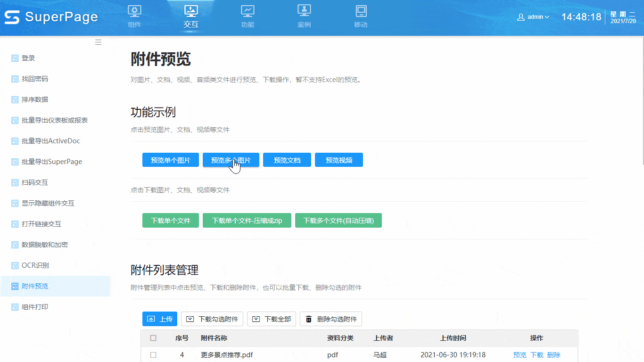The image size is (644, 362).
Task: Click the 上传 upload icon button
Action: click(x=152, y=319)
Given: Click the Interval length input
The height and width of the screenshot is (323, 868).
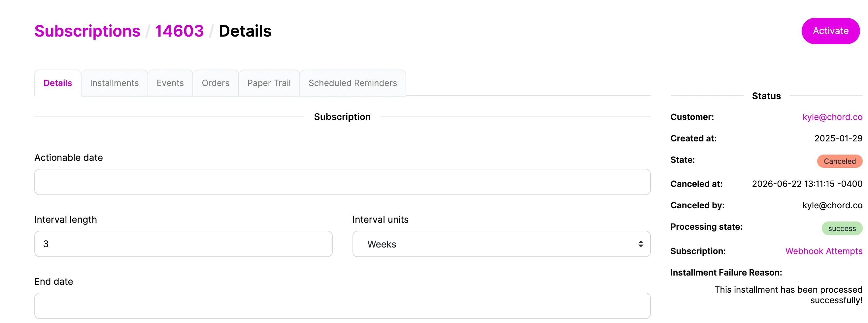Looking at the screenshot, I should point(183,244).
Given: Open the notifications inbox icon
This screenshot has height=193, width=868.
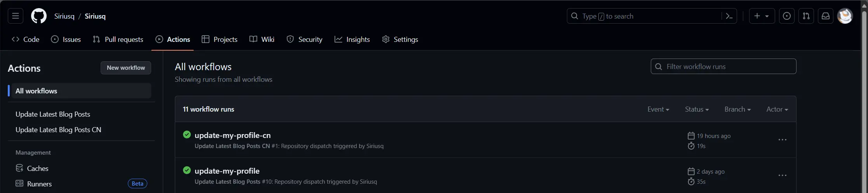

• **REQUIREMENT**:
Restate, word for word, each line from the one with "Given: Click the Interval length input" to the end of the entries, both included, and keep every picture out.

• **THE ANSWER**:
Given: Click the Interval length input
The height and width of the screenshot is (323, 868).
Looking at the screenshot, I should point(183,244).
Given: Open the notifications inbox icon
This screenshot has height=193, width=868.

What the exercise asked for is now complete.